Posted in Astrohype, The Universe and Stuff with tags , , , , , on October 26, 2016 by telescoper

There’s been quite a lot of reaction on the interwebs over the last few days much of it very misleading; here’s a sensible account) to a paper by Nielsen, Guffanti and Sarkar which has just been published online in Scientific Reports, an offshoot of Nature. I think the above link should take you an “open access” version of the paper but if it doesn’t you can find the arXiv version here. I haven’t cross-checked the two versions so the arXiv one may differ slightly.

Anyway, here is the abstract:

The ‘standard’ model of cosmology is founded on the basis that the expansion rate of the universe is accelerating at present — as was inferred originally from the Hubble diagram of Type Ia supernovae. There exists now a much bigger database of supernovae so we can perform rigorous statistical tests to check whether these ‘standardisable candles’ indeed indicate cosmic acceleration. Taking account of the empirical procedure by which corrections are made to their absolute magnitudes to allow for the varying shape of the light curve and extinction by dust, we find, rather surprisingly, that the data are still quite consistent with a constant rate of expansion.

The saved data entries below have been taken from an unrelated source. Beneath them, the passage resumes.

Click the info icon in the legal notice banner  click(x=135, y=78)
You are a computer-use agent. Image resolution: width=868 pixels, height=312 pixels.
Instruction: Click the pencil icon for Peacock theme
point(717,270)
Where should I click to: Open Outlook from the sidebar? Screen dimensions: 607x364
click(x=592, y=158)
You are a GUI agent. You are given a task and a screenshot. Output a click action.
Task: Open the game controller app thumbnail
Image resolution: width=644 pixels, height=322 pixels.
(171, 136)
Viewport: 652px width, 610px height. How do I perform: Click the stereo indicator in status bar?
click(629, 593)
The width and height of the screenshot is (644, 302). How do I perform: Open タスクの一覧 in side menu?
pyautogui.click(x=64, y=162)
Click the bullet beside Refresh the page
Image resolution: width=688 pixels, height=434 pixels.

Obviously I haven’t been able to repeat the statistical analysis but I’ve skimmed over what they’ve done and as far as I can tell it looks a fairly sensible piece of work (although it is a frequentist analysis). Here is the telling plot (from the Nature version)  in terms of the dark energy (y-axis) and matter (x-axis) density parameters:


Models shown in this plane by a line have the correct balance between Ωm, and ΩΛ to cancel out the decelerating effect of the former against the accelerating effect of the latter (a special case is the origin on the plot, which is called the Milne model and represents an entirely empty universe). The contours show “1, 2 and 3σ” contours, regarding all other parameters as nuisance parameters. It is true that the line of no acceleration does go inside the 3σcontour so in that sense is not entirely inconsistent with the data. On the other hand, the “best fit” (which is at the point Ωm=0.341, ΩΛ=0.569) does represent an accelerating universe.

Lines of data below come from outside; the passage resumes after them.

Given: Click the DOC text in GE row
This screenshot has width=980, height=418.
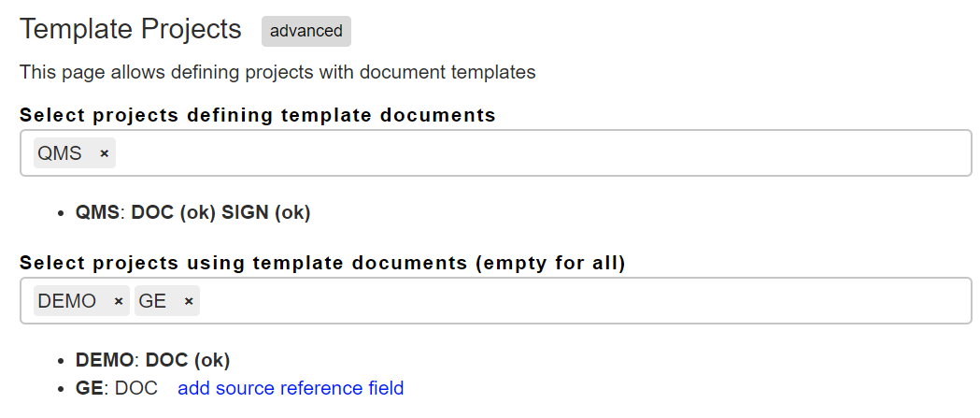Looking at the screenshot, I should (x=137, y=388).
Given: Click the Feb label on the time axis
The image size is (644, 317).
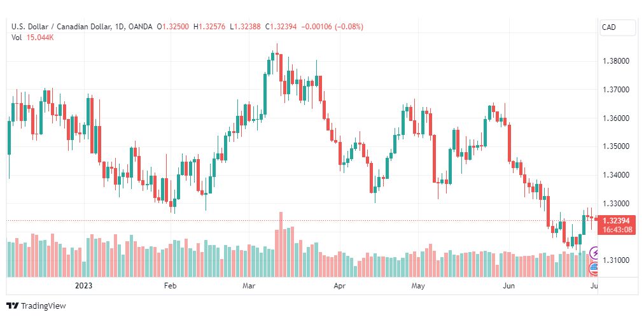Looking at the screenshot, I should pos(170,285).
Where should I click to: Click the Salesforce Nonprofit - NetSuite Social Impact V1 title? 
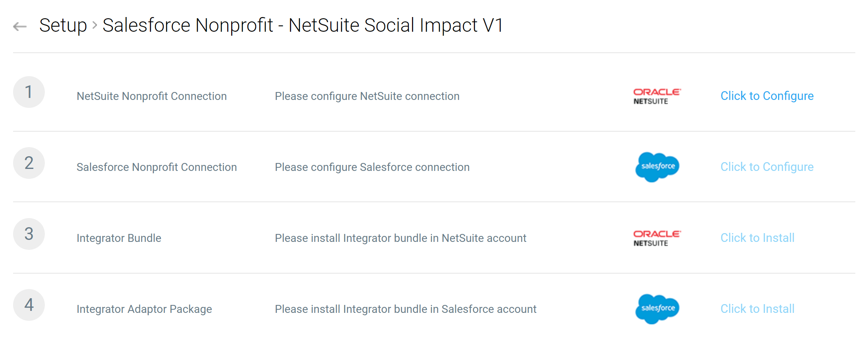(x=303, y=25)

I am not all that surprised by this result, actually. I’ve always felt that taken on its own the evidence for cosmic acceleration from supernovae alone was not compelling. However, when it is combined with other measurements (particularly of the cosmic microwave background and large-scale structure) which are sensitive to other aspects of the cosmological space-time geometry, the agreement is extremely convincing and has established a standard “concordance” cosmology. The CMB, for example, is particularly sensitive to spatial curvature which, measurements tells us, must be close to zero. The Milne model, on the other hand, has a large (negative) spatial curvature entirely excluded by CMB observations. Curvature is regarded as a “nuisance parameter” in the above diagram.

I think this paper is a worthwhile exercise. Subir Sarkar (one of the authors) in particular has devoted a lot of energy to questioning the standard ΛCDM model which far too many others accept unquestioningly. That’s a noble thing to do, and it is an essential part of the scientific method, but this paper only looks at one part of an interlocking picture. The strongest evidence comes from the cosmic microwave background and despite this reanalysis I feel the supernovae measurements still provide a powerful corroboration of the standard cosmology.

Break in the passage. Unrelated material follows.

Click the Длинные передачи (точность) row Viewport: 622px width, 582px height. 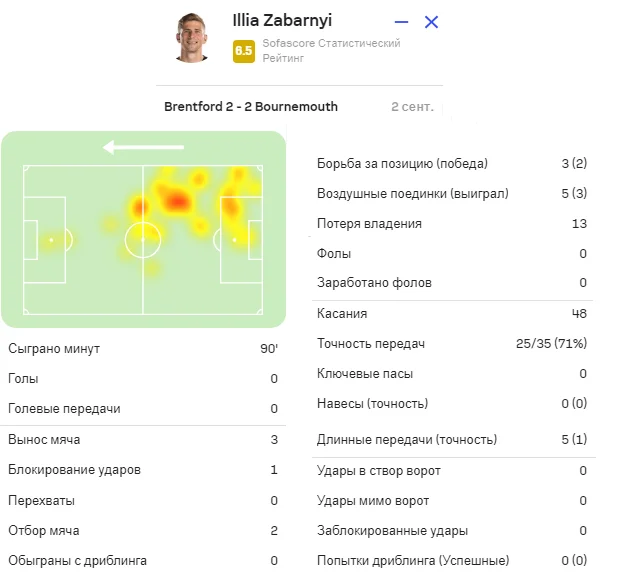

Let me add, however, that the supernovae measurements do not directly measure cosmic acceleration. If one tries to account for them with a model based on Einstein’s general relativity and the assumption that the Universe is on large-scales is homogeneous and isotropic and with certain kinds of matter and energy then the observations do imply a universe that accelerates. Any or all of those assumptions may be violated (though some possibilities are quite heavily constrained). In short we could, at least in principle, simply be interpreting these measurements within the wrong framework, and statistics can’t help us with that!